## [Action item]
Return every line of the data below word for word, including the punctuation.

####

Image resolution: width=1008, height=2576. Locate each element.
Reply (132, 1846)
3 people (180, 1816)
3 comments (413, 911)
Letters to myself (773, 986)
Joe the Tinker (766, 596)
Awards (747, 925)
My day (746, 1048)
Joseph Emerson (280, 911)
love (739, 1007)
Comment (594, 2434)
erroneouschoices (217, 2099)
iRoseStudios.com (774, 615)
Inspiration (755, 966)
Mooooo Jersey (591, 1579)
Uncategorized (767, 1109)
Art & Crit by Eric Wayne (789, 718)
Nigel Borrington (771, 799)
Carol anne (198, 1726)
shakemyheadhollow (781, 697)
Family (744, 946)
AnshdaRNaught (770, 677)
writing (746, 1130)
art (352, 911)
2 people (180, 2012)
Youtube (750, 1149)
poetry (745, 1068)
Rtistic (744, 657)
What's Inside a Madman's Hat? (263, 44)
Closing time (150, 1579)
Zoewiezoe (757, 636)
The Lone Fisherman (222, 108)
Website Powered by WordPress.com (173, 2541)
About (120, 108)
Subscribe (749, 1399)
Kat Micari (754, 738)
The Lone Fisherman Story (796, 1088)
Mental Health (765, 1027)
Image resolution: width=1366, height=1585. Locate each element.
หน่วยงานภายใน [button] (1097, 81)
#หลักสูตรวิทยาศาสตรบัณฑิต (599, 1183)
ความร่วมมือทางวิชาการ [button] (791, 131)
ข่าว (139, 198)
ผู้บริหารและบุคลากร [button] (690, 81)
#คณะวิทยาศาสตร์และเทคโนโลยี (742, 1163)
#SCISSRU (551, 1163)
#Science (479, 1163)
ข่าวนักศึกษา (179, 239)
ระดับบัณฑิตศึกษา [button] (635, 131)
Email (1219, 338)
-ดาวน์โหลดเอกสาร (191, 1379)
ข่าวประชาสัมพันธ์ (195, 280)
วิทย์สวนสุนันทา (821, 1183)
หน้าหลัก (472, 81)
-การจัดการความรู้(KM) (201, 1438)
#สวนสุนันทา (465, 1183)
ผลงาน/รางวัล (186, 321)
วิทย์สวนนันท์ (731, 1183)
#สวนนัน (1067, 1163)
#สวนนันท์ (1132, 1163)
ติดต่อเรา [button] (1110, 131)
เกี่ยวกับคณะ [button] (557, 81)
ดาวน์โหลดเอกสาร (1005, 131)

####

## [Your response]
Image resolution: width=1008, height=2576. Locate each element.
Reply (132, 1846)
3 people (180, 1816)
3 comments (413, 911)
Letters to myself (773, 986)
Joe the Tinker (766, 596)
Awards (747, 925)
My day (746, 1048)
Joseph Emerson (280, 911)
love (739, 1007)
Comment (594, 2434)
erroneouschoices (217, 2099)
iRoseStudios.com (774, 615)
Inspiration (755, 966)
Mooooo Jersey (591, 1579)
Uncategorized (767, 1109)
Art & Crit by Eric Wayne (789, 718)
Nigel Borrington (771, 799)
Carol anne (198, 1726)
shakemyheadhollow (781, 697)
Family (744, 946)
AnshdaRNaught (770, 677)
writing (746, 1130)
art (352, 911)
2 people (180, 2012)
Youtube (750, 1149)
poetry (745, 1068)
Rtistic (744, 657)
What's Inside a Madman's Hat? (263, 44)
Closing time (150, 1579)
Zoewiezoe (757, 636)
The Lone Fisherman (222, 108)
Website Powered by WordPress.com (173, 2541)
About (120, 108)
Subscribe (749, 1399)
Kat Micari (754, 738)
The Lone Fisherman Story (796, 1088)
Mental Health (765, 1027)
Image resolution: width=1366, height=1585. Locate each element.
หน่วยงานภายใน [button] (1097, 81)
#หลักสูตรวิทยาศาสตรบัณฑิต (599, 1183)
ความร่วมมือทางวิชาการ [button] (791, 131)
ข่าว (139, 198)
ผู้บริหารและบุคลากร [button] (690, 81)
#คณะวิทยาศาสตร์และเทคโนโลยี (742, 1163)
#SCISSRU (551, 1163)
#Science (479, 1163)
ข่าวนักศึกษา (179, 239)
ระดับบัณฑิตศึกษา [button] (635, 131)
Email (1219, 338)
-ดาวน์โหลดเอกสาร (191, 1379)
ข่าวประชาสัมพันธ์ (195, 280)
วิทย์สวนสุนันทา (821, 1183)
หน้าหลัก (472, 81)
-การจัดการความรู้(KM) (201, 1438)
#สวนสุนันทา (465, 1183)
ผลงาน/รางวัล (186, 321)
วิทย์สวนนันท์ (731, 1183)
#สวนนัน (1067, 1163)
#สวนนันท์ (1132, 1163)
ติดต่อเรา [button] (1110, 131)
เกี่ยวกับคณะ [button] (557, 81)
ดาวน์โหลดเอกสาร (1005, 131)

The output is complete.